Reputation: 143
I'm trying to scrape a webpage that has people and their info on it (Phone, Name, Position, Email, etc). Some of the people are missing either a phone number or email and I'm having trouble with this because I combine lists and if it doesn't scrape a string the indexes will be different.
This is how I'm scraping email:
response.xpath('//ul//div[@class="contact-text contact-email ctaType-email"]/a/@title').extract()
I'm getting emails from people with this HTML code:
<div class="contact-text contact-email ctaType-email">
<a itemprop="email" href="mailto:[email protected]" alt=
"[email protected]" title="[email protected]">[email protected]</a>
</div>
However it's totally skipping over people with this HTML code and messing up my list indexes.
<div class="contact-text contact-email ctaType-email">
</div>
Is there anyway to make it scrape the empty email address field so I'm able to easily combine fields or add a string into those empty fields?
Thanks much!
Upvotes: 0
Views: 74
Reputation: 21436
You can simply split your extraction into two parts:
For example:
people = response.xpath('//ul//div[@class="contact-text contact-email ctaType-email"]')
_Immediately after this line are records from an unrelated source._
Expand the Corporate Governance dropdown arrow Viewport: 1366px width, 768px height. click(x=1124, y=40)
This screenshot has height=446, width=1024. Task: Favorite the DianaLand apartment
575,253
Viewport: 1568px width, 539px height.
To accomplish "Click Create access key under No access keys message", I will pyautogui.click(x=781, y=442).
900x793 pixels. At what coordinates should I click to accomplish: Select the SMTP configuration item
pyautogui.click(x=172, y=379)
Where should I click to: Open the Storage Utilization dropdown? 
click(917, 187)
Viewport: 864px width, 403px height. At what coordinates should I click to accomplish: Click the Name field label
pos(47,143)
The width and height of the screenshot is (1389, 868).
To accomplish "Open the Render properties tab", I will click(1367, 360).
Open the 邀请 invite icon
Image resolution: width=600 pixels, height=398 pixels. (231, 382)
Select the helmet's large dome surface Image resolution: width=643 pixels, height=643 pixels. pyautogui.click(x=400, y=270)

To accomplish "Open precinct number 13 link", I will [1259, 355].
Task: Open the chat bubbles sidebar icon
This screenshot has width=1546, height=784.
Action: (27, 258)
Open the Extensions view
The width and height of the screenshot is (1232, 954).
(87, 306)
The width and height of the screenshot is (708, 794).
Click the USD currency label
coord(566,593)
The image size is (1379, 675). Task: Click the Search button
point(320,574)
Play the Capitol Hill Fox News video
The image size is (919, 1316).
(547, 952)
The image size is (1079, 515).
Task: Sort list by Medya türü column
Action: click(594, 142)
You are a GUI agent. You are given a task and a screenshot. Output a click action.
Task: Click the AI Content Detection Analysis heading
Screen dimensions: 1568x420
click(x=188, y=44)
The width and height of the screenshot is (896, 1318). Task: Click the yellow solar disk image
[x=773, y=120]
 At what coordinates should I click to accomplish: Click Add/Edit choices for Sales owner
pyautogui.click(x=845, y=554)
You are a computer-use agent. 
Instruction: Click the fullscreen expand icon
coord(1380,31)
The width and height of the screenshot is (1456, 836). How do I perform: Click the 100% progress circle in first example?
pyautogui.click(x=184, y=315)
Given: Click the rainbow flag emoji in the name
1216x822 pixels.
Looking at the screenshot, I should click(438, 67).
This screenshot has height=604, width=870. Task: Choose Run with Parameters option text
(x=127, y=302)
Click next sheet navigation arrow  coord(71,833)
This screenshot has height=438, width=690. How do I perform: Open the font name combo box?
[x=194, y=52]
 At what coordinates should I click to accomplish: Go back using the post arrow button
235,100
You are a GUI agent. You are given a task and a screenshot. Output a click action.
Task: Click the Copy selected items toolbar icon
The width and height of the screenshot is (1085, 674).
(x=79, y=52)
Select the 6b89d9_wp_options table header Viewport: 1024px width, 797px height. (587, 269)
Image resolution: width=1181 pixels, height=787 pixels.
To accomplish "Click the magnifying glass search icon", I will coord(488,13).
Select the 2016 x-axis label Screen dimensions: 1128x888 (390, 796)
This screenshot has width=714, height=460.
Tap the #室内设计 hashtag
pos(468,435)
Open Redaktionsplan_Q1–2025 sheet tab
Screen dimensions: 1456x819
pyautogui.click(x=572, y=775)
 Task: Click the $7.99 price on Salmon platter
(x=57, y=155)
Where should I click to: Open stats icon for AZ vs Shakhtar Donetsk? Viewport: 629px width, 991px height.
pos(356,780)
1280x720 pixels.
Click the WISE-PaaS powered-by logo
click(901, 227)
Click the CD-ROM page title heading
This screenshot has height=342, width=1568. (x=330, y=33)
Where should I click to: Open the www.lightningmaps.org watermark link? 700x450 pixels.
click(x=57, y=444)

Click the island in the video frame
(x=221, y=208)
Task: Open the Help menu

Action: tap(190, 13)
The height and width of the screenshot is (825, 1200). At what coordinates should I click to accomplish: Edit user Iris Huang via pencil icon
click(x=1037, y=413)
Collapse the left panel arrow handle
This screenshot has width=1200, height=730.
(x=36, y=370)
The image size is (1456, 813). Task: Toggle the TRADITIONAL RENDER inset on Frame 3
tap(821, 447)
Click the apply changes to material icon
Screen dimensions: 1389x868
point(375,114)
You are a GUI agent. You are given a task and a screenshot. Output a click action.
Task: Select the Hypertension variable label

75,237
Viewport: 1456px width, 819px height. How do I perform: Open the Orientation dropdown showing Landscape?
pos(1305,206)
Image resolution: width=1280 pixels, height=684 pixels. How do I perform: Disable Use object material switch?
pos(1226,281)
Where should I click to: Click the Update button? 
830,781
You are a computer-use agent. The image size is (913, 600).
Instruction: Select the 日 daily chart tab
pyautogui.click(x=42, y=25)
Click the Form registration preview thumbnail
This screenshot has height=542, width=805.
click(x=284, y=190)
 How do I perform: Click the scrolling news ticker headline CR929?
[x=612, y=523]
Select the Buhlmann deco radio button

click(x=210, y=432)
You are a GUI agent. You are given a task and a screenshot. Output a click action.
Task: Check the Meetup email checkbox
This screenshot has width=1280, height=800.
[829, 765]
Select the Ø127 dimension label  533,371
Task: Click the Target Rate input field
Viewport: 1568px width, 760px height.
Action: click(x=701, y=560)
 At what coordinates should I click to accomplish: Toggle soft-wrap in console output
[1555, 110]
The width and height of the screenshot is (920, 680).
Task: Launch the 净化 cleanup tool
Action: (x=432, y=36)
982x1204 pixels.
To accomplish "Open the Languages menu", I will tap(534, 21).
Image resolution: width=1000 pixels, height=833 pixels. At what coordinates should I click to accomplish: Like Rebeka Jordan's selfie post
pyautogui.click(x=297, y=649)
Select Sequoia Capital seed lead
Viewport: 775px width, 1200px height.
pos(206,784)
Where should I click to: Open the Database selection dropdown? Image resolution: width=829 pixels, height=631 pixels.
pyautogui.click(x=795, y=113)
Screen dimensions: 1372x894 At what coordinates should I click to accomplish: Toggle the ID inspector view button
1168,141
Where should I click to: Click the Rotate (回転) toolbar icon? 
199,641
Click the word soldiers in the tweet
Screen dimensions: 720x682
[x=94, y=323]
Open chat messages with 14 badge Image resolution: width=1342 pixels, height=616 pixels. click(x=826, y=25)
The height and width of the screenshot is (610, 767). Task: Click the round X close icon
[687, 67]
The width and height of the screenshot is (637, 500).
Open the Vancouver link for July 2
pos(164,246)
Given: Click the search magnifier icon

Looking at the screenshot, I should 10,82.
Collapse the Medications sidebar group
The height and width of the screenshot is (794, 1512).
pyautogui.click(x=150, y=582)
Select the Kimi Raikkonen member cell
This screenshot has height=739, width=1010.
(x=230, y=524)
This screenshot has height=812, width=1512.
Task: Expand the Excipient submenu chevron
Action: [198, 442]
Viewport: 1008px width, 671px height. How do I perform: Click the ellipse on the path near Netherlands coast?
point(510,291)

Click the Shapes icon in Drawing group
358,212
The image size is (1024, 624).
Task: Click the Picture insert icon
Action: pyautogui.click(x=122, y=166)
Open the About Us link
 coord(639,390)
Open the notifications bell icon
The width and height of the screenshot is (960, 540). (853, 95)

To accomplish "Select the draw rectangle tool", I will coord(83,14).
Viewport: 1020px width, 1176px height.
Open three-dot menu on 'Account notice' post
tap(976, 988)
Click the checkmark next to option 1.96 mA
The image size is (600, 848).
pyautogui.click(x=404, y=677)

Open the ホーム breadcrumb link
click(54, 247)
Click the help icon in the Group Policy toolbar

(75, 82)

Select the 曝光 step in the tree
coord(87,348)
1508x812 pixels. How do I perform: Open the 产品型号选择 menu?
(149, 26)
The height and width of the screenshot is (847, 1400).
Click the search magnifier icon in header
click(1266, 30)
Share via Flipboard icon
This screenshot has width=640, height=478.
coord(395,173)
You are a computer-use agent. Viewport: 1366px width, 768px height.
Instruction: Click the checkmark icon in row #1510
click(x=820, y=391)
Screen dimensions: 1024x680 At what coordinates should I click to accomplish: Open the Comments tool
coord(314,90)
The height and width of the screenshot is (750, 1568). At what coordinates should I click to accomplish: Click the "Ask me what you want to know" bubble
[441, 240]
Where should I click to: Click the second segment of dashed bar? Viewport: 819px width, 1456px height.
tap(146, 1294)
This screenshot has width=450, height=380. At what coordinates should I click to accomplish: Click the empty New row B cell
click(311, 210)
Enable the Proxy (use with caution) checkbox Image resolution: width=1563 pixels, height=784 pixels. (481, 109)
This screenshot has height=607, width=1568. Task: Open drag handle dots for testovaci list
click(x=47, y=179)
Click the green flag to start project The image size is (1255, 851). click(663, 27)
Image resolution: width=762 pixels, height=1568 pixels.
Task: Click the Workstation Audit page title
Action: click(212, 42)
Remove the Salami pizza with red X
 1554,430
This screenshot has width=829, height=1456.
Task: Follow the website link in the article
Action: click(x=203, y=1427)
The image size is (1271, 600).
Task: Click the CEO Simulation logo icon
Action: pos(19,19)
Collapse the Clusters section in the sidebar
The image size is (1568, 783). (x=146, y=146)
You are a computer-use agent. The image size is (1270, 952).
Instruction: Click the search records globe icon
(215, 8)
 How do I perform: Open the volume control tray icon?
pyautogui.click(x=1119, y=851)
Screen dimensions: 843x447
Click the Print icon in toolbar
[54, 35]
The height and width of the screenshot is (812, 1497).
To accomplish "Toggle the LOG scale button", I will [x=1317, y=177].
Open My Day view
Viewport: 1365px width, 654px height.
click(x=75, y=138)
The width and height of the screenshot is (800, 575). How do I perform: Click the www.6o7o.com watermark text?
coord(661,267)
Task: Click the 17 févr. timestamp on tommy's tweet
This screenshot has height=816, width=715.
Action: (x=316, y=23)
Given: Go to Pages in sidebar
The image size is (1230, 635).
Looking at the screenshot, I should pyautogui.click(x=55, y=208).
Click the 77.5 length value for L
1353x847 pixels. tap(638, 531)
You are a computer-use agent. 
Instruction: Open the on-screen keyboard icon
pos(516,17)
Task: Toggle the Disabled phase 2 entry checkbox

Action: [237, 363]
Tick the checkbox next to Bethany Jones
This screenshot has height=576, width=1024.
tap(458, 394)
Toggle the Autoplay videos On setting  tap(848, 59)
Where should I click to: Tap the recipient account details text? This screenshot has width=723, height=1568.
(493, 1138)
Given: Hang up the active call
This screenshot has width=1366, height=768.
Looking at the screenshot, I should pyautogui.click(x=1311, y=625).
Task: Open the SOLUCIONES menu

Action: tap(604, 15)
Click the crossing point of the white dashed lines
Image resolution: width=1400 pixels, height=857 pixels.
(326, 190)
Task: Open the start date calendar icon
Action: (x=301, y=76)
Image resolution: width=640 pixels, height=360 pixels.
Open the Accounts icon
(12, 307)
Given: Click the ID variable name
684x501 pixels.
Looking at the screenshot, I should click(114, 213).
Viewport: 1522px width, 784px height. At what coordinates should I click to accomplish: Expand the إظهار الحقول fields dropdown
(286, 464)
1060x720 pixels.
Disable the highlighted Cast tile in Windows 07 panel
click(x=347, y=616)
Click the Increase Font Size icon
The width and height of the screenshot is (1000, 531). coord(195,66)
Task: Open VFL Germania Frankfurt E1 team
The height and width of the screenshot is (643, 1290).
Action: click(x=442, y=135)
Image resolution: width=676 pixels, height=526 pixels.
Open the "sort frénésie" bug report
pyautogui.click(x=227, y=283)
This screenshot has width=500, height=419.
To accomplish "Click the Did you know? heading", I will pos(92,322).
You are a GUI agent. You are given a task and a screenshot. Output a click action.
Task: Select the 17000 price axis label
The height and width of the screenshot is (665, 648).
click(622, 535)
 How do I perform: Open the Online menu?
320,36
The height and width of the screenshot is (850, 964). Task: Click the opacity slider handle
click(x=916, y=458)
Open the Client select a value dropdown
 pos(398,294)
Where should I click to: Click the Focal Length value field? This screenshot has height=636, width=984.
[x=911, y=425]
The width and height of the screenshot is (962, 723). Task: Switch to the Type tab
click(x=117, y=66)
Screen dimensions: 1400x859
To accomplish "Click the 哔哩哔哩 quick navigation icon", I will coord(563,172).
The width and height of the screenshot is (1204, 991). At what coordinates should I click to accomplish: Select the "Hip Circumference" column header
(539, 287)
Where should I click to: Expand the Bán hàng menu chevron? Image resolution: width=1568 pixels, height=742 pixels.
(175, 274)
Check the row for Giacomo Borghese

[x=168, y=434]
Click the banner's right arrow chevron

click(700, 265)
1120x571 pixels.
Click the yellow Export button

emails = [p.xpath('a/@title').extract() or '' for p in people]
Usual approach to avoid issues like these is to extract item nodes and then iterate through them:
people = response.xpath('//ul//div[@class="contact-text contact-email ctaType-email"]')
for person in people:
item = dict()
item['email'] = person.xpath('a/@title').extract()
item['something_else'] = person.xpath('...')
# ...
yield item
Upvotes: 1